Part 3 is an amazing summary of the smorgasbord of options, not just difficult poems:

  • Language-events, (John Cage like performances), refusal to use words denotavely, as if words were music.
  • Very high diction, self-conscious language to illustrate our “distrust of the natural,” artifice, notions of reality and the self.
  • Language poets, “dismantling of articulate speech,” “free of cultural association,” “undoing of the sentence,” “the whole relationship of choice, of word to choice in the broadest sense,” work against “the political and cultural excesses the sentence is a metaphor for” and to “redefine the nature of sense itself,” question meaning itself, incorporating loud silence.
    (Unfortunately I’m beginning to believe these experiments have unintended consequences politically speaking.)
  • Narrative poets spinning “the web of storytelling." It is as if these more strictly lyric methods were seen as being, in some manner, partially responsible for the breakdown of speech's powers: the holes they allow in the fabric of telling seen as having finally gotten too big, the net no longer able to hold the mystery, the swift prey.”
  • Political poems, “urgent poems of sheer argument—the lyric essay…reclaim ground for eloquence and rhetoric."
  • Classic meditation
  • Prose poems

She gets into this idea of Americanness here a bit in this section (although there’s a whole later section for that):

“We are faced with a more historical (and American) distrust of articulateness:'inarticulateness' as stoicism, perhaps–the terseness we recognize in our Western folk heroes–as if to speak a full sentence, to yield to easeful speech, were a sensual activity one cannot, or should not, afford to indulge."

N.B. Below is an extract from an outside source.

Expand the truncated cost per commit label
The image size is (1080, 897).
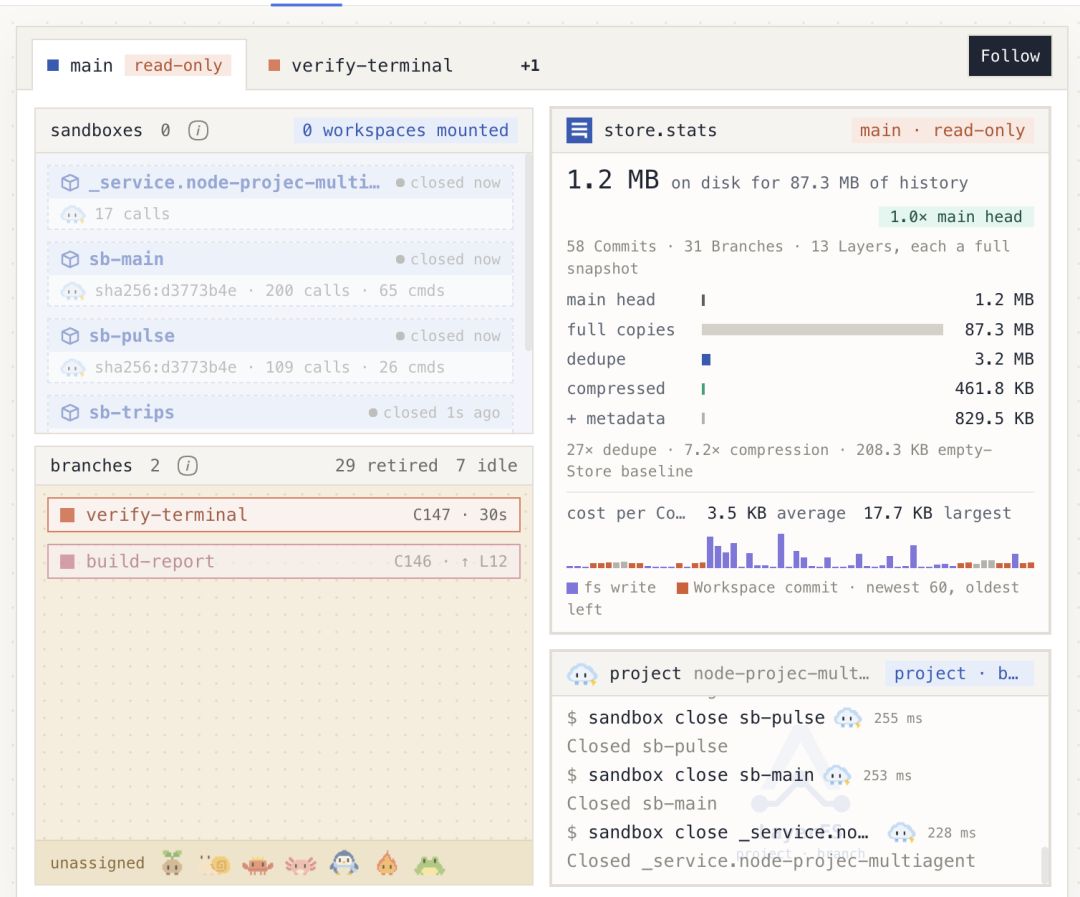tap(626, 513)
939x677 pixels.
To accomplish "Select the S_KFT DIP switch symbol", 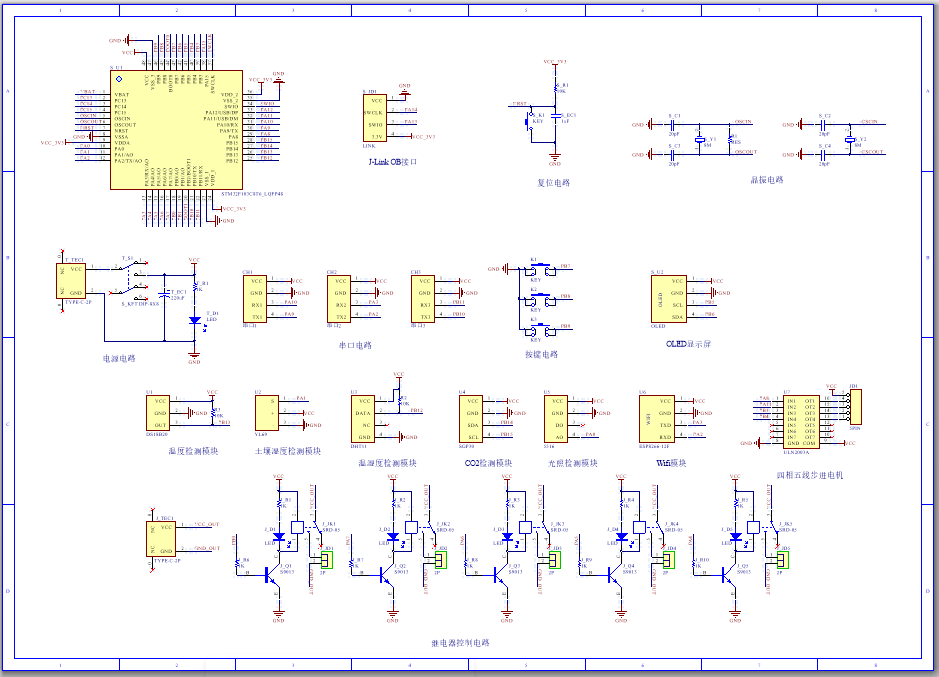I will coord(131,280).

She talks about minimalism, Zen notions of restraint, suppression of ego, “inward abbreviation,” “the coding covert political activity requires…to use James Wright's phrase, expresses a deeply-held American belief that the simpler the utterance–the closer to the bone of the feeling–the better the chance of getting the self through uncontaminated by language: speech a vehicle that can "betray" honest feeling…"

And various notions of the self: the invented or invoked self, a constructed self, a mask or mythic persona, “the tradition of "honest" speech on American soil, and there are many poets who attempt to merge the two impulses.”

She talks about the sense of seeking:

"investigations rather than as conclusions. Words–or the gaps between them–are used to recompose a world, as if these poets were looking for a method by which to experience the world once again. We might find ourselves being asked implicitly where the poem actually is: In the world? In the language? In the reader's interpretation or in the poet's intention?…the increasingly elliptical lyric poets…uses or serial”

And writing devices that hint toward new media experiments:

"break the fluid progress of the poem, that destabilize the reader's relationship to the illusion of the poem as text spoken by a single speaker in deep thought, aroused contemplation, or recollection. These interferences force the reader out of a passive role and back into the poem as an active participant….. the lust-for-forwardness, with all its attendant desires for closure, shapeliness, and the sense that we are headed somewhere and that we are in the hands of something.”

And then this was very interesting paragraph:

"You'll find the undiminished, or unintimidated, eloquence of our classical believers–perhaps only apparently unperturbed by the desperate fray; poets in whom the repose of counted language is perhaps the highest form, today, of bravery."

The online essay ends here, but the book essay has 3 more sections.

Section 4is about poetry’s exclusion from the marketplace, it’s being a “moral and spiritual undertaking” along with questing:  “honing of one’s tools for sight—formal techniques—is the honing of one’s tools for insight.”

Then she talks about confessional poems when they aren't working:

“The poetry that fails the genius of its medium today is the poetry of mere self. It embarrasses all of us. The voice in it not large but inflated. A voice that expands not to the size of a soul…but to the size of an ego."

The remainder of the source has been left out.